Given that reform efforts by the Department of Justice would provide, at best, a temporary fix, congressional action is needed to shift the paradigm and mitigate racial inequality. Congress must repeal federal mandatory minimums, make the change retroactive for those already serving mandatory minimum sentences, and incentivize states to follow suit. The House just passed Sen. Cory Booker’s EQUAL Act by a bipartisan vote, with the Biden administration’s endorsement. This bill would eliminate the crack/powder disparity that results in longer mandatory minimum sentences for Black Americans; but it would not end mandatory minimums. The most comprehensive solution introduced in recent years was the Mandatory Minimum Sentence Reform Act of 2017, which would have repealed all mandatory minimums for federal drug crimes. The bipartisan Smarter Sentencing Act of 2021 would enact a narrower reform, reducing mandatory minimums for certain non-violent drug offenses and making other reforms retroactive.

Any of these reforms would be a step toward establishing a new paradigm that abjures mandatory minimums and respects human dignity. Attempts to stitch up the tattered old paradigm are futile and will not eradicate the spreading stain of racial inequity. We must instead heed Justice Sonia Sotomayor’s message that, until we value the lives, rights, and liberties of those on the receiving end of the system, “our justice system will continue to be anything but.”
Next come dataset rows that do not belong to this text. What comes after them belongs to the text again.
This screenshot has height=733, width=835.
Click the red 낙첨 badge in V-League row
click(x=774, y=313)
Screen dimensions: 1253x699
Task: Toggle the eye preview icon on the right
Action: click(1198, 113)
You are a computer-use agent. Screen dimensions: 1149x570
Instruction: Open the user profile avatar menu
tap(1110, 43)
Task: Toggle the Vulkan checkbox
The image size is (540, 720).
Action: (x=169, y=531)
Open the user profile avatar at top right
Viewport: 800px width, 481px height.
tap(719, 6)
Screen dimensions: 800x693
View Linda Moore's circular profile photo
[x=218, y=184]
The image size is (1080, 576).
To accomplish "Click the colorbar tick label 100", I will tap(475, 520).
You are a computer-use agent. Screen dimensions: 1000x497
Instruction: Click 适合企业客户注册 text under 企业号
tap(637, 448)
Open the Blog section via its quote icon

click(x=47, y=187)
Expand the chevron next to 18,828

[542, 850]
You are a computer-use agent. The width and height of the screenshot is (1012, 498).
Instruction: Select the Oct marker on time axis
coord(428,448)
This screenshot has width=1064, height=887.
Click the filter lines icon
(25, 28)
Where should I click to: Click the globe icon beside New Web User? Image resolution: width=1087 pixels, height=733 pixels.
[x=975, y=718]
Alison Siegler is a clinical professor of law and the founding director of the Federal Criminal Justice Clinic at the University of Chicago Law School. She previously served as an attorney with the Federal Defender Program in Chicago. She thanks Clare Downing, Mikaila Smith, Jaden Lessnick, and Michael Jeung for their tremendous research assistance and Professors Erica Zunkel and Judith Miller for resolutely bending the arc toward justice.